Every time a new child enrolls at the Corridor Christian Early Learning Center in North Liberty, one of director Melissa Schilling’s first questions for parents is whether their child is immunized.
“Before I can let a child in for drop-in care or permanent care, they have to give us a well-child check up and an immunization report,” Schilling said.
Children can be exempt from immunizations for medical or religious reasons. They also can be allowed in on a provisional basis if they are on a delayed immunization schedule.
“But, for them to come here, we have to have a schedule of shots to make sure they have a plan for it,” Schilling said.
With all the effort she puts toward collecting records from parents and keeping each child’s immunization file updated, Schilling said it still is a challenge to keep up. And she’s not alone.
Immunization audits for 60 licensed child care facilities in Johnson County in 2012 showed that only nine had every child’s records accounted for when a public health inspector visited.
Twenty-five of the child care providers could not account for more than 10 percent of their enrolled children’s immunization records. Six could not account for more than 20 percent of their students’ records, according to a Gazette review of the audit reports.
K-12 schools in Johnson County fared a little better. Only nine of the 57 audited schools could not account for more than 10 percent of their students’ immunization records. Six schools could not account for more than 20 percent of the required documents, five of which were either private or Amish schools.
Iowa law requires licensed child care centers and schools to have signed and dated immunization certificates on file for every enrolled child. The state requires immunization for six diseases — measles, mumps, rubella, diphtheria, tetanus and polio — unless a child has been exempted for religious or medical reasons.
County health departments are mandated by law to audit all of its jurisdiction’s K-12 schools, but they’re not required to do the same for child care centers.
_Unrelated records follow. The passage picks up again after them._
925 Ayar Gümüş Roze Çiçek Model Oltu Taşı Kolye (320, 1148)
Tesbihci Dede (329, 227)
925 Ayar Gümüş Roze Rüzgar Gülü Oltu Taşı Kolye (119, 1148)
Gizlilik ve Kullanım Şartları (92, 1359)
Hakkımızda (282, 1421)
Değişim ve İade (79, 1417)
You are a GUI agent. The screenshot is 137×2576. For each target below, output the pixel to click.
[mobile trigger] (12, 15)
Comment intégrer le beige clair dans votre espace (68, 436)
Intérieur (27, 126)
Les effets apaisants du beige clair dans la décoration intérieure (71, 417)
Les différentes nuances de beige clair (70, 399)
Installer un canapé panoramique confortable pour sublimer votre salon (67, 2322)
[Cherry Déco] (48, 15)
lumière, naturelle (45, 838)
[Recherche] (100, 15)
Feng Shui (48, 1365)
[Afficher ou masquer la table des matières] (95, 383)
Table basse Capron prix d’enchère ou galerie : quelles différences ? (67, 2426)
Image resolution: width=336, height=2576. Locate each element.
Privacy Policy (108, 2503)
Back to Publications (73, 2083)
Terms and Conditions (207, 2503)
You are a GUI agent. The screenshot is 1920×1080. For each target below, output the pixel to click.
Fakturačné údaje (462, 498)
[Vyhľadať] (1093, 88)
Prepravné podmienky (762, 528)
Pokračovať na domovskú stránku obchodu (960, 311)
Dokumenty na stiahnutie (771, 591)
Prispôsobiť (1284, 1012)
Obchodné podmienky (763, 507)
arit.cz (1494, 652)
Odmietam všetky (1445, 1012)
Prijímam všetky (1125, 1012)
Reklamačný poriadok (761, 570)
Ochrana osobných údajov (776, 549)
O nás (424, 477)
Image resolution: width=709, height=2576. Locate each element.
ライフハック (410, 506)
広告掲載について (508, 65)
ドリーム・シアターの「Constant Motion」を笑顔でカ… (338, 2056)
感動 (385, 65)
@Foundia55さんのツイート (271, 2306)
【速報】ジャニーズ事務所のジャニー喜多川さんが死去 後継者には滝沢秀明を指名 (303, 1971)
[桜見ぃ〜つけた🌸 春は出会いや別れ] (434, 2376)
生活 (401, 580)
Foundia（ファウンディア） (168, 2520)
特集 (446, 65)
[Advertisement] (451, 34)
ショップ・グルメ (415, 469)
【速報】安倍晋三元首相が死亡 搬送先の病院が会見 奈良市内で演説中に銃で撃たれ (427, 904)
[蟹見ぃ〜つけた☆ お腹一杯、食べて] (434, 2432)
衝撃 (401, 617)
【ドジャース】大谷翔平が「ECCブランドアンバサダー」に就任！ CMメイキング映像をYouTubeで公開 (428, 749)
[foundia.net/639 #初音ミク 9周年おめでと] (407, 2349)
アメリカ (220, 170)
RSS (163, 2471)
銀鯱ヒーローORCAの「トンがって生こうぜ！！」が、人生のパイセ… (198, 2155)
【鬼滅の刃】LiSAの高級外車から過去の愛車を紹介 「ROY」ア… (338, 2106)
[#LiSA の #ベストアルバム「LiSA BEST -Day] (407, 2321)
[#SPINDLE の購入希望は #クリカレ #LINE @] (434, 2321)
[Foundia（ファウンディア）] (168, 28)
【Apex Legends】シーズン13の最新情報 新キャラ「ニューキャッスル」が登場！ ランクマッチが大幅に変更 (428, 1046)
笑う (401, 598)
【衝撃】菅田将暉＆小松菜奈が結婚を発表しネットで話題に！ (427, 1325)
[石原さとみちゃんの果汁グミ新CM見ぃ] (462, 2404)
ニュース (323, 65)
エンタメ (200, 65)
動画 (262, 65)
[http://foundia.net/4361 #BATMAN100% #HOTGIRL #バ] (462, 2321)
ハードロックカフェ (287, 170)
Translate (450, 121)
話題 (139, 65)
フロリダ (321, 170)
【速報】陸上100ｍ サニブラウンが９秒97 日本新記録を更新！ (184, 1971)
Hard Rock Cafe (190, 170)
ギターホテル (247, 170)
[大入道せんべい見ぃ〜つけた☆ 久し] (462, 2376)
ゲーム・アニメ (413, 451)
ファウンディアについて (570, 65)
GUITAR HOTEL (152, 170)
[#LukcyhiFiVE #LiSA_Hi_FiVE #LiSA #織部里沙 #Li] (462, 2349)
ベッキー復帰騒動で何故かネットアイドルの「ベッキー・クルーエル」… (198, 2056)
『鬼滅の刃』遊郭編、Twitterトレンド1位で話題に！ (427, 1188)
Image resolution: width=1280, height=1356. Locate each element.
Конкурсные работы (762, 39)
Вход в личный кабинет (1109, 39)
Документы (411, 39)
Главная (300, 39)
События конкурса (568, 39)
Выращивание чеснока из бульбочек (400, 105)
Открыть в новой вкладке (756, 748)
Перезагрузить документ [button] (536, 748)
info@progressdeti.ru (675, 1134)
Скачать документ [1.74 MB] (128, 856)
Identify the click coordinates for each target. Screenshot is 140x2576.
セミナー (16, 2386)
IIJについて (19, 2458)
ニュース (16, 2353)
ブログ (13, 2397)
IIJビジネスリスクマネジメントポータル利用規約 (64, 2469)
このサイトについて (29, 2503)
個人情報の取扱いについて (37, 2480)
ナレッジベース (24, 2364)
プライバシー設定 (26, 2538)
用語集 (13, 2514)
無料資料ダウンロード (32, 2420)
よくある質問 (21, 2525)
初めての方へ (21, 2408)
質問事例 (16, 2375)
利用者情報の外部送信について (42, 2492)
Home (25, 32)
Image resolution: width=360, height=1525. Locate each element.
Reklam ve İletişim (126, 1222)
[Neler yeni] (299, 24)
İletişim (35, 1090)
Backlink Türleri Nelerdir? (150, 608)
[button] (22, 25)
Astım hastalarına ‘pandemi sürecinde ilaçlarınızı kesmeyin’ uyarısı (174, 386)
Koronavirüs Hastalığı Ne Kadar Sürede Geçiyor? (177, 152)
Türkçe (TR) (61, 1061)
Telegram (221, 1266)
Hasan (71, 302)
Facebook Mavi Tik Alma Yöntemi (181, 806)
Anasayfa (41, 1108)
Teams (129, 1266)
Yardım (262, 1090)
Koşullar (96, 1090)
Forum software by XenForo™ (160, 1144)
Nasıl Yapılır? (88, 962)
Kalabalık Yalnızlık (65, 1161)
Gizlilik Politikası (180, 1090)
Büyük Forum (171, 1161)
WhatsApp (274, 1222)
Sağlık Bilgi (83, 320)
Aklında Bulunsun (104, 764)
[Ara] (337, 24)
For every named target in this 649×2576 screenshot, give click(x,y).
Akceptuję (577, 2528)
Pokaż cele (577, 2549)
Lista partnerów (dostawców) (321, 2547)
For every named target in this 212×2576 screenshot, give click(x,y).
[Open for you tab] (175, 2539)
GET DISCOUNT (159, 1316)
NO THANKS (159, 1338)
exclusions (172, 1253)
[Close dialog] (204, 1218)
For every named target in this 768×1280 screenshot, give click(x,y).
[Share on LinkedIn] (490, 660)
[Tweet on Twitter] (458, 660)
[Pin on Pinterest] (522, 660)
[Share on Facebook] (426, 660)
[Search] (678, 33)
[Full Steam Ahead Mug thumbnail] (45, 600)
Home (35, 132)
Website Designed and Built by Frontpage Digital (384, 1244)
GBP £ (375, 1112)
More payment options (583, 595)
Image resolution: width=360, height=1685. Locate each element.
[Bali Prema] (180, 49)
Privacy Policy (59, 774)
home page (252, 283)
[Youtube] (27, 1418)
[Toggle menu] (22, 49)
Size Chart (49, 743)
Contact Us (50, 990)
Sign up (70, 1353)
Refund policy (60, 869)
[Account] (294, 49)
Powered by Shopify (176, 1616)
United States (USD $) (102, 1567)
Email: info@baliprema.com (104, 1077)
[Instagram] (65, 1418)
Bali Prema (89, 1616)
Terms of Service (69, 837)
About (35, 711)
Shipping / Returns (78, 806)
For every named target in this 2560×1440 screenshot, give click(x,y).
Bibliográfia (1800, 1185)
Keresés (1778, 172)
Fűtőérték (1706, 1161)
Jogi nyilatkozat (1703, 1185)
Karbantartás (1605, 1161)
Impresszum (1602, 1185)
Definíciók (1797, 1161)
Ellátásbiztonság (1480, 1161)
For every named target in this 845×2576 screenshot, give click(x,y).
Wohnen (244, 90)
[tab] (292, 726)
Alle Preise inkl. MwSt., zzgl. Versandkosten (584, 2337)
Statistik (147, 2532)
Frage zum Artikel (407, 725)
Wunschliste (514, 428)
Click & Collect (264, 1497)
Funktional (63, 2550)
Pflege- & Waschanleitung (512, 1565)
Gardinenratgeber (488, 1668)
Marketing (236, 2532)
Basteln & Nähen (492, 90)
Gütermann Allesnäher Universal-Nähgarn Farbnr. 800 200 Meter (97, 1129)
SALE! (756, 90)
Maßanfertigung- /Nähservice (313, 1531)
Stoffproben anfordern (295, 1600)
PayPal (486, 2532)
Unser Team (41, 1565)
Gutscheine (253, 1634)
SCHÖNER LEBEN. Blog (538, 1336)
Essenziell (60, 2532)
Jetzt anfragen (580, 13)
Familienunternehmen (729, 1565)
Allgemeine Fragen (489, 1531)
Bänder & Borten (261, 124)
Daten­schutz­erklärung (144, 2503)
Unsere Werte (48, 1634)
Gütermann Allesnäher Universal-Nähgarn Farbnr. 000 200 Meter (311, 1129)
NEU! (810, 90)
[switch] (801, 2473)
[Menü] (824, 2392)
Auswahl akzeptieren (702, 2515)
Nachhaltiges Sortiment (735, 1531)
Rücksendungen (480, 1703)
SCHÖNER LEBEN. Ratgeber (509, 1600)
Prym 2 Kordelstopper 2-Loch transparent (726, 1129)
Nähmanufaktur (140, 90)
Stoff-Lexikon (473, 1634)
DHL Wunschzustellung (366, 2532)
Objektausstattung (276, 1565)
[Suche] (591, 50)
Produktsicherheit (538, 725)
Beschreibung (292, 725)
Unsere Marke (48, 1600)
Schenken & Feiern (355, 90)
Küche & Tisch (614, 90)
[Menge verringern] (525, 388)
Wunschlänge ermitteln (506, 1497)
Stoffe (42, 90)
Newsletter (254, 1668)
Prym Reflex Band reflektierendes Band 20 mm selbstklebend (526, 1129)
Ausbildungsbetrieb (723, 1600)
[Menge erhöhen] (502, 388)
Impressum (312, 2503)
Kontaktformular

Many do, like Johnson County. But some do not, like Linn County.
Still, all licensed child care centers are inspected annually — including their immunization records — as part of the state’s licensing process. The Iowa Department of Human Services has 11 consultants who make unannounced visits to the 1,400-some licensed child-care centers in Iowa.
Their reports, beginning last month, now are available on the state department of human services’ website.
Correcting the problem
When consultants discover incomplete immunization records at a center, they work with directors to solve the problem, said Roger Munns, spokesman for the state’s Department of Human Services. The goal is not to punish them, he said.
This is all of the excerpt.